── 節選原文

作者:由 Xlily 發表于 收藏時間:2021-04-01

摘要:“音樂學分析”是於潤洋先生於1993年在他的長篇論文《歌劇〈特里斯坦與伊索爾德〉前奏曲與終曲的音樂學分析》中首次提出,其旨在要求音樂作品的分析不應只是技術分析或純粹的文化分析,應努力將二者結合在一起。但究竟什麼是“音樂學分析”的具體範式,歷年來以姚亞平、陳鴻鐸為主諸多學者一直在不斷的進行詮釋。因此,基於前者的研究基礎和筆者自身對“音樂學分析”的理解,以柴可夫斯基《1812序曲》為實驗範例,進行進一步的探究與解答。

關鍵詞:“音樂學分析”;《1812序曲》;音樂文化分析;1812抗法戰爭;

緒論

本文擬從“音樂分析學”的角度進行對《1812序曲》的探究,而在此之前,存在兩個問題需要進行探討:

一、“音樂學分析”的由來:其最早是由於潤洋先生在《歌劇〈特里斯坦與伊索爾德〉前奏曲與終曲的音樂學分析》首次提出。2007年,姚亞平先生也對此作出了更明晰的詮釋,指出其本質是人文解釋和音樂本體分析的融合。與姚先生不同,陳鴻鐸先生在同年提出“音樂學分析”和“作曲技術分析”(即傳統的曲式分析)二者應同屬於“音樂分析學”,後者著重於研究音樂形式結構上的解讀,而前者則是基於後者的解讀之上解釋作品的文化意義。兩者之間是並行存在的!姚亞平先生又於次年指出“音樂學分析”與純音樂分析是完全不同的,“音樂學分析”是基於本體曲式研究之上的具有人文史觀的更高層次的理解。特別是在2010年,姚亞平先生直接反駁了陳鴻鐸先生的觀點,認為其提出的“音樂分析學”中涵蓋著“作曲技術分析”和“音樂學分析”兩種形態的結合,實際上就是“音樂學分析”實質所在,並直接引用了賈達群先生在“上海會議”中對“音樂分析學”做出的解釋,認為這就是“音樂學分析”的要求所在。

────
── 記錄資料

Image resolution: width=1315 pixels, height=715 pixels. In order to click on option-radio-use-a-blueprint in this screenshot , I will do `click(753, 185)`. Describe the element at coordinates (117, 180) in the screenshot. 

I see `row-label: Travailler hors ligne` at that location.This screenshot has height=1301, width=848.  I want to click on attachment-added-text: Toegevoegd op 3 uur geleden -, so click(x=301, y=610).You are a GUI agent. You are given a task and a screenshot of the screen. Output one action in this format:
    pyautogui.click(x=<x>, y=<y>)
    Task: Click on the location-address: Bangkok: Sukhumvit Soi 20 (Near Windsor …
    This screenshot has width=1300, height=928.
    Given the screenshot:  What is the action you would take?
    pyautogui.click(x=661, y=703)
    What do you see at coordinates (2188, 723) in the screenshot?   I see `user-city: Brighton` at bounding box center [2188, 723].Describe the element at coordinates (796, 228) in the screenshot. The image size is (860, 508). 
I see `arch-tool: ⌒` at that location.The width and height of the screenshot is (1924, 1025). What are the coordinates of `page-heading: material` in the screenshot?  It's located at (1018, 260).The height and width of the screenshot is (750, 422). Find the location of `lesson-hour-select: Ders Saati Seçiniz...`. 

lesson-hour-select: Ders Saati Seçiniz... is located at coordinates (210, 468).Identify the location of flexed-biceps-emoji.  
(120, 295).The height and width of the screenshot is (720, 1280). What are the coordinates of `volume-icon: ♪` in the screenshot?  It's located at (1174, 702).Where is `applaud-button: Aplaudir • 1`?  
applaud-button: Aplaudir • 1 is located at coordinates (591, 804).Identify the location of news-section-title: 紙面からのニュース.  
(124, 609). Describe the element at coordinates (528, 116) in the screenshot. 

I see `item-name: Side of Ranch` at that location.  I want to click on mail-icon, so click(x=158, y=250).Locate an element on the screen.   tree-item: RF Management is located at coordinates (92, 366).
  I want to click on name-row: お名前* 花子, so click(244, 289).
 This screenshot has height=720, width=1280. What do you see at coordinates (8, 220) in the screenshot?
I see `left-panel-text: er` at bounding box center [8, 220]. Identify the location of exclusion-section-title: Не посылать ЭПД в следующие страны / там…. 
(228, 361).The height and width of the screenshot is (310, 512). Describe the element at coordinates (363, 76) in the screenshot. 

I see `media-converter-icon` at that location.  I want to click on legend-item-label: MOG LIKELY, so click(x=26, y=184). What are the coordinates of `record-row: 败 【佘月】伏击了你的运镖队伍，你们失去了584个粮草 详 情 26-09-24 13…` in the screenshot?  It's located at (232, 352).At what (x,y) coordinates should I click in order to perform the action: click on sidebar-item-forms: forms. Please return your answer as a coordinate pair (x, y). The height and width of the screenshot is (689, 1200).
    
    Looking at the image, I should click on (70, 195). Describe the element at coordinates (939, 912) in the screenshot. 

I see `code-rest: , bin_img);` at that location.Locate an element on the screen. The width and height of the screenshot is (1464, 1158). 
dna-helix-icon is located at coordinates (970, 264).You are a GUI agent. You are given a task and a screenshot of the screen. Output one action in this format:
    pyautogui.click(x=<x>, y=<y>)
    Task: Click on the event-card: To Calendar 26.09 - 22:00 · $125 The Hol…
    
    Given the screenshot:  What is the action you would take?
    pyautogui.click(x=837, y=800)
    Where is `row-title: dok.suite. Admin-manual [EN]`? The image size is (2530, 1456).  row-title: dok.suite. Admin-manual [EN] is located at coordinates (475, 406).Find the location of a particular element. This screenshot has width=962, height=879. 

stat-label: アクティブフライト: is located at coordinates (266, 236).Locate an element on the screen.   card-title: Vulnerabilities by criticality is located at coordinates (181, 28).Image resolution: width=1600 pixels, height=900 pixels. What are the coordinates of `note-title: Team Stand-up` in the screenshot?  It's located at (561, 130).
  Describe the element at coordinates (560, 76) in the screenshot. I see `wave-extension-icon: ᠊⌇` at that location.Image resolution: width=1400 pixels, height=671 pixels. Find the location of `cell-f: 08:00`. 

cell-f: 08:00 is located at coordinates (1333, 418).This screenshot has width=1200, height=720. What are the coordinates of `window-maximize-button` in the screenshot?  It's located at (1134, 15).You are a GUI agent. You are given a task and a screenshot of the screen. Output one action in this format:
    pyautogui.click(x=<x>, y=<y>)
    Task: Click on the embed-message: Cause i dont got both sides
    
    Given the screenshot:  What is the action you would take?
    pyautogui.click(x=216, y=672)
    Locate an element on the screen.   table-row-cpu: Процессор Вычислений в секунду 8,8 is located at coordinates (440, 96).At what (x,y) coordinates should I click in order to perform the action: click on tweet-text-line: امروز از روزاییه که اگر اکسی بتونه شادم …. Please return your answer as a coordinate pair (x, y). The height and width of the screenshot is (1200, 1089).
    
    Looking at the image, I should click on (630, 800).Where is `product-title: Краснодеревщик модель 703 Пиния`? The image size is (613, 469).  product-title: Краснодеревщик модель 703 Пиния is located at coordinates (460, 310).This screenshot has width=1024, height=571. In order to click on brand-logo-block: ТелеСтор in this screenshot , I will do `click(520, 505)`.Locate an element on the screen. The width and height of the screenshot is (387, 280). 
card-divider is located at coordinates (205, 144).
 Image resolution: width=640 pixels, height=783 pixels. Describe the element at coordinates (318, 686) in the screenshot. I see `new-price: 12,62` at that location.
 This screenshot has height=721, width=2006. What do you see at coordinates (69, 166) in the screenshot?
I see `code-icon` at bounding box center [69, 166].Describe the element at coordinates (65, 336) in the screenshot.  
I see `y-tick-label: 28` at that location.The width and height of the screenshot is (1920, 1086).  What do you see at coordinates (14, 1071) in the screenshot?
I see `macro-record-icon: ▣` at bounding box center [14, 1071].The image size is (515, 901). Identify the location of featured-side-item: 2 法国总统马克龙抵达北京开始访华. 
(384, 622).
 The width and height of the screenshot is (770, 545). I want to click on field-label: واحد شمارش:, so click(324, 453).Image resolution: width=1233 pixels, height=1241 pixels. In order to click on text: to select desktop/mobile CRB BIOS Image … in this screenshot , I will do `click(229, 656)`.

────

» 完成以下各項
(1) 請照原文重抄這段關於「音樂學分析」的節選中,從“作者:由 Xlily 發表于 收藏時間:2021-04-01”到“例,進行進一步的探究與解答。”的這一段。
(2) 這段關於「音樂學分析」的節選中,被稱為「先生」的學者有哪幾位?
(3) 請接著這段關於「音樂學分析」的節選的最後一句,往下續寫。
上述資料行在此不起任何作用。

» 參考答案
(1)
作者:由 Xlily 發表于 收藏時間:2021-04-01

摘要:“音樂學分析”是於潤洋先生於1993年在他的長篇論文《歌劇〈特里斯坦與伊索爾德〉前奏曲與終曲的音樂學分析》中首次提出,其旨在要求音樂作品的分析不應只是技術分析或純粹的文化分析,應努力將二者結合在一起。但究竟什麼是“音樂學分析”的具體範式,歷年來以姚亞平、陳鴻鐸為主諸多學者一直在不斷的進行詮釋。因此,基於前者的研究基礎和筆者自身對“音樂學分析”的理解,以柴可夫斯基《1812序曲》為實驗範例,進行進一步的探究與解答。

(2) 於潤洋、姚亞平、陳鴻鐸、賈達群

(3)
在這場關於“音樂學分析”曠日持久的討論中,先後在不同學科,又有諸多學者各抒己見,筆者在此簡單羅列:李詩原《音樂學分析:從文字到話語——西方音樂作品研究方法的哲學背景》(1998年);周小靜《音樂學分析的原則與無原則》(2007年);趙仲明《中國語境中的音樂分析述評(下)——從曲式分析到音樂學分析》(2009年);謝嘉幸《音樂學分析的可能性》(2010年);孫月《從“音樂學分析”到“音樂學寫作”——《悲情肖邦》研討會相關討論後續》(2011年);楊民康《音樂形態學分析、音樂學分析與民族音樂學分析—傳統音樂研究的不同方法論視角及其文化語境的比較》(2014年);陳新坤《跨學科思維:洞察音樂學分析的關鍵》(2014年)

然而縱使“百花齊放,百家爭鳴”,“音樂學分析”目前仍然沒有一個明確的研究正規化,其彷彿只是一種研究理念而不是一種具體的研究方法,即圍繞著一個構思做作品的實踐——“在作品的分析時要將音樂文字和人文背景有機的結合在一起,二者不可分離,不可孰輕孰重。”

基於這層理念,作者認為“音樂學分析”絕不是簡單的對作品先做本體研究,再做文化研究(今日的絕大多數冠以“音樂學分析”之名的分析類文章都採用這種手法,甚至有些拙劣的文章直接拋棄曲式分析只做文字描述),這與於潤洋先生最初提出的研究思想是嚴重相悖的!於潤洋先生曾明確的指出“應該努力使這二者融匯在一起”

什麼是“融匯”?在“百度漢語”這一網站中檢索得出“融匯,即融合匯聚”,也就是將不同的事物合成一體。由此是不是可以得出,在以往的研究中,將二者分開闡述的研究正規化是錯誤的。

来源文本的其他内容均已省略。